▶ [What to work on]: Give back everything from the line containing "so click(x=326, y=192)." down to the line containing "coordinates (660, 522).", with "GUI agent" renamed to "desktop assistant" and nothing else altered.

§ §

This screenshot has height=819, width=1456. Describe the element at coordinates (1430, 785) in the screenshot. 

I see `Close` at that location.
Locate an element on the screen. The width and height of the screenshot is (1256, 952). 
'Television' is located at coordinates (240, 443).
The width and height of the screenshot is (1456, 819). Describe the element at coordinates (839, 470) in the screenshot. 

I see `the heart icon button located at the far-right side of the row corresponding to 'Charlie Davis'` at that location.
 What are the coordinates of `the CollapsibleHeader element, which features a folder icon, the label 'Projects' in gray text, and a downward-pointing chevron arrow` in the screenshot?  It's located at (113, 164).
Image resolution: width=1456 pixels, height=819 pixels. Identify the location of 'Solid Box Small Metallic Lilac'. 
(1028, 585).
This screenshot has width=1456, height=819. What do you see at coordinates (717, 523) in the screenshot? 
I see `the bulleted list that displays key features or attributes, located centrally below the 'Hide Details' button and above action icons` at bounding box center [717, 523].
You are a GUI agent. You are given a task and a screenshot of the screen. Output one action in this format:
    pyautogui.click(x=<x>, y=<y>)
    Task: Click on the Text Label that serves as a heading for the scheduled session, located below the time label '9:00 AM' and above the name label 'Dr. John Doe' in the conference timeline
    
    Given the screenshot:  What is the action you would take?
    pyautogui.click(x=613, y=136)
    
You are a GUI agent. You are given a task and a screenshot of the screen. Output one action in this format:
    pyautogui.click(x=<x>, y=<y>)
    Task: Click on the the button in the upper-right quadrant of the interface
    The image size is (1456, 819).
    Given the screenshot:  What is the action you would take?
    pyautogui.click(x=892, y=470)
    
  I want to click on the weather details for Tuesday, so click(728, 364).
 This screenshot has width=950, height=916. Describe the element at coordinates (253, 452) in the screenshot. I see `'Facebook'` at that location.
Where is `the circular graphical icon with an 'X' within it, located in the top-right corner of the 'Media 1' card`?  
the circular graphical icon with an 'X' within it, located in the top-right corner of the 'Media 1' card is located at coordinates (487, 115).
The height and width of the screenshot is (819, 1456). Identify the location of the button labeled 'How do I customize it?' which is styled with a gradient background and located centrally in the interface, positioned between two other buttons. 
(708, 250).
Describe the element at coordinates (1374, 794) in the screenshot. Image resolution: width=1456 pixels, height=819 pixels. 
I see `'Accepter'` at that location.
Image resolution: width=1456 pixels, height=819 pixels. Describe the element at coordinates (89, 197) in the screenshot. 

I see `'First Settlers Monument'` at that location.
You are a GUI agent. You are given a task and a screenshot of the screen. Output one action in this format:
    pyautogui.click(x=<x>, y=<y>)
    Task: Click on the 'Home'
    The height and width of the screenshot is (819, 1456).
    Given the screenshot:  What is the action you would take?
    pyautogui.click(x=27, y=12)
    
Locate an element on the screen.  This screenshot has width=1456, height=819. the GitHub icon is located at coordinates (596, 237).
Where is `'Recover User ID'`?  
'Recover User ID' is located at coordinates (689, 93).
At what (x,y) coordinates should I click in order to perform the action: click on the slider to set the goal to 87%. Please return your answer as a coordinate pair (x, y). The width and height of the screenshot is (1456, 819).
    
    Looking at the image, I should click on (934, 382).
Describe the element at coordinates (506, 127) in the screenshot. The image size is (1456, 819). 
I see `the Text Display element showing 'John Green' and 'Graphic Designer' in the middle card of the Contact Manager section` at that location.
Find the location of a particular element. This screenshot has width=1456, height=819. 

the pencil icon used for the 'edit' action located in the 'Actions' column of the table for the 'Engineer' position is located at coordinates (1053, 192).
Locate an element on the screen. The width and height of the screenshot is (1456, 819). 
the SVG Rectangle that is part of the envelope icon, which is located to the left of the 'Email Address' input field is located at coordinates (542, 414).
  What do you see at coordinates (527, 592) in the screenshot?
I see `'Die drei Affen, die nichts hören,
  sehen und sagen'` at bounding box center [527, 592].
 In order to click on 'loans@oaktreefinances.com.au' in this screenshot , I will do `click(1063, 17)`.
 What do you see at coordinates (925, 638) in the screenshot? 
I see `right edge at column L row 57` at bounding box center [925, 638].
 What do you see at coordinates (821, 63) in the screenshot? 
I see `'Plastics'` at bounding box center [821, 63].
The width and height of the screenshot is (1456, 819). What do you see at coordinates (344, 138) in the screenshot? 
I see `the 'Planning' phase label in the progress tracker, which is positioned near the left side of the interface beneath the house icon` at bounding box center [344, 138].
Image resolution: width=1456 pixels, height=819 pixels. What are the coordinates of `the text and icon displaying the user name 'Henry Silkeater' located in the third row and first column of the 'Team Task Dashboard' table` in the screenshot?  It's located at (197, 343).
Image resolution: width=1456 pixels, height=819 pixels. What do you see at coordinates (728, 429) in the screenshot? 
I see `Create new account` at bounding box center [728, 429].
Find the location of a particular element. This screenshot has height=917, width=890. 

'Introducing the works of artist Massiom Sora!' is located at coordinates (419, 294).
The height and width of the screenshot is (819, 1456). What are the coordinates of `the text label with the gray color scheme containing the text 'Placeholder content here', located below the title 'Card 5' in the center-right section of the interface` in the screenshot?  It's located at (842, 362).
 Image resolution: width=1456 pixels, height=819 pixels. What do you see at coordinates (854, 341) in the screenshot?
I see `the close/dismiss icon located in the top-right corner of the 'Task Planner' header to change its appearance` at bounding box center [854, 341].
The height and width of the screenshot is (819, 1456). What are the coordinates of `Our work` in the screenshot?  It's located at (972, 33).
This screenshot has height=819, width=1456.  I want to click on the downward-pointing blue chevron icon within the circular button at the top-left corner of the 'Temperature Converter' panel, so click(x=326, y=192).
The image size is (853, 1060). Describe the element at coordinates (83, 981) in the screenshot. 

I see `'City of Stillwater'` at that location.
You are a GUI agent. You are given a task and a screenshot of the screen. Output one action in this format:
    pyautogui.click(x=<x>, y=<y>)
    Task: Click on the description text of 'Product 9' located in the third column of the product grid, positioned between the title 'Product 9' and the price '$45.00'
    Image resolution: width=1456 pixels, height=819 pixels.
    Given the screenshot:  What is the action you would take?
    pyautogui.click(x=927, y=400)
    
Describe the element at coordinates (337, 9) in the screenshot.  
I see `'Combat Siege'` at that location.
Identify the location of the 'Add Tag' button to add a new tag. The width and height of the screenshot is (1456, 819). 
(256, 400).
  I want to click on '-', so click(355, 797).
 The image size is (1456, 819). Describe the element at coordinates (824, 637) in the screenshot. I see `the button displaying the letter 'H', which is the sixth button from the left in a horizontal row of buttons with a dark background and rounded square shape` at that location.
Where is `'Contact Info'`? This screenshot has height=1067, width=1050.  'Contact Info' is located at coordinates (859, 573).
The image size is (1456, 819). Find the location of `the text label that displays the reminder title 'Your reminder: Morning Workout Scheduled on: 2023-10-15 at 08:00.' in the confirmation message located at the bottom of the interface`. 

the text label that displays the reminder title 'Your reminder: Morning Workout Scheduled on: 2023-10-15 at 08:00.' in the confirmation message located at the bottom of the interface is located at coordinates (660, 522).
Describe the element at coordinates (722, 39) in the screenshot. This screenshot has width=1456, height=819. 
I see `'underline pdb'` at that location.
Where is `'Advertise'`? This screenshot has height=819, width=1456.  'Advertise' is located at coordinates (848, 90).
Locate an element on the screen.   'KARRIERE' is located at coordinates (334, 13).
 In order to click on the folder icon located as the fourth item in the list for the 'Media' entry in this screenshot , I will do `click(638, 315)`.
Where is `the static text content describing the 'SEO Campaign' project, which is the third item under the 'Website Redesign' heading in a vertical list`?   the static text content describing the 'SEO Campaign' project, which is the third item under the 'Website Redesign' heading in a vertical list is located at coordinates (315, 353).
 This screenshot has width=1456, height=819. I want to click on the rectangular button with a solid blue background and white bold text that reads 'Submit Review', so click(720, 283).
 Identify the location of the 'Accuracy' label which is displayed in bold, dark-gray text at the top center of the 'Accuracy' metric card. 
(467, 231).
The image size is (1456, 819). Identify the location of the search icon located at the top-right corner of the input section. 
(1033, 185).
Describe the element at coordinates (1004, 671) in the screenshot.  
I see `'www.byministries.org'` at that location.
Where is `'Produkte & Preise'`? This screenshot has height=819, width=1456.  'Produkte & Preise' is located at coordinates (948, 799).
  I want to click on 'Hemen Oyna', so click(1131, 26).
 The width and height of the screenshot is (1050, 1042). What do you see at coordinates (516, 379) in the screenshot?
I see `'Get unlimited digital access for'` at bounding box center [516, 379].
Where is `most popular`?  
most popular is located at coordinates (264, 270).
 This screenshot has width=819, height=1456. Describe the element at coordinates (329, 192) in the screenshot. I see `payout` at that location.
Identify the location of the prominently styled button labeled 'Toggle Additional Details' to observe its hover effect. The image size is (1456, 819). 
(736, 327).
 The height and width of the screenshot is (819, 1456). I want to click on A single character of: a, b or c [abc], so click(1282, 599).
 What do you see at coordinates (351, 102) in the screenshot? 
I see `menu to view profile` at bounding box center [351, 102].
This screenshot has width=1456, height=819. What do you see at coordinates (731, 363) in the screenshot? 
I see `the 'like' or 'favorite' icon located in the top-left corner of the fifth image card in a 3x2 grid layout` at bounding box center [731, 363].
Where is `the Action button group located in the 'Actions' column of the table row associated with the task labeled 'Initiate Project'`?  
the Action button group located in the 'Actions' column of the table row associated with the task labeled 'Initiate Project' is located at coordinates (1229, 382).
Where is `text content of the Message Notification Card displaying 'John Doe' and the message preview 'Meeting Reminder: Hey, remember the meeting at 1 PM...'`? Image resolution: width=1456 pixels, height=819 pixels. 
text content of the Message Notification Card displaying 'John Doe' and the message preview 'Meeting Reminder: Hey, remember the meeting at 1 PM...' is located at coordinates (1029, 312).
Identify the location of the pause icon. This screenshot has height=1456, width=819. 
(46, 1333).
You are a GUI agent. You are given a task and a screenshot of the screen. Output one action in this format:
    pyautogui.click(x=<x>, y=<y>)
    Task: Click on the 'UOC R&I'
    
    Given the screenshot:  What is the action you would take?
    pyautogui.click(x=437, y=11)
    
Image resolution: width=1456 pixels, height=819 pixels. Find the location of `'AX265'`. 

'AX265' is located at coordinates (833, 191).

§ §

▶ [Task solution]:
This screenshot has height=819, width=1456.  I want to click on the downward-pointing blue chevron icon within the circular button at the top-left corner of the 'Temperature Converter' panel, so click(x=326, y=192).
The image size is (853, 1060). Describe the element at coordinates (83, 981) in the screenshot. 

I see `'City of Stillwater'` at that location.
You are a desktop assistant. You are given a task and a screenshot of the screen. Output one action in this format:
    pyautogui.click(x=<x>, y=<y>)
    Task: Click on the description text of 'Product 9' located in the third column of the product grid, positioned between the title 'Product 9' and the price '$45.00'
    Image resolution: width=1456 pixels, height=819 pixels.
    Given the screenshot:  What is the action you would take?
    pyautogui.click(x=927, y=400)
    
Describe the element at coordinates (337, 9) in the screenshot.  
I see `'Combat Siege'` at that location.
Identify the location of the 'Add Tag' button to add a new tag. The width and height of the screenshot is (1456, 819). 
(256, 400).
  I want to click on '-', so click(355, 797).
 The image size is (1456, 819). Describe the element at coordinates (824, 637) in the screenshot. I see `the button displaying the letter 'H', which is the sixth button from the left in a horizontal row of buttons with a dark background and rounded square shape` at that location.
Where is `'Contact Info'`? This screenshot has height=1067, width=1050.  'Contact Info' is located at coordinates (859, 573).
The image size is (1456, 819). Find the location of `the text label that displays the reminder title 'Your reminder: Morning Workout Scheduled on: 2023-10-15 at 08:00.' in the confirmation message located at the bottom of the interface`. 

the text label that displays the reminder title 'Your reminder: Morning Workout Scheduled on: 2023-10-15 at 08:00.' in the confirmation message located at the bottom of the interface is located at coordinates (660, 522).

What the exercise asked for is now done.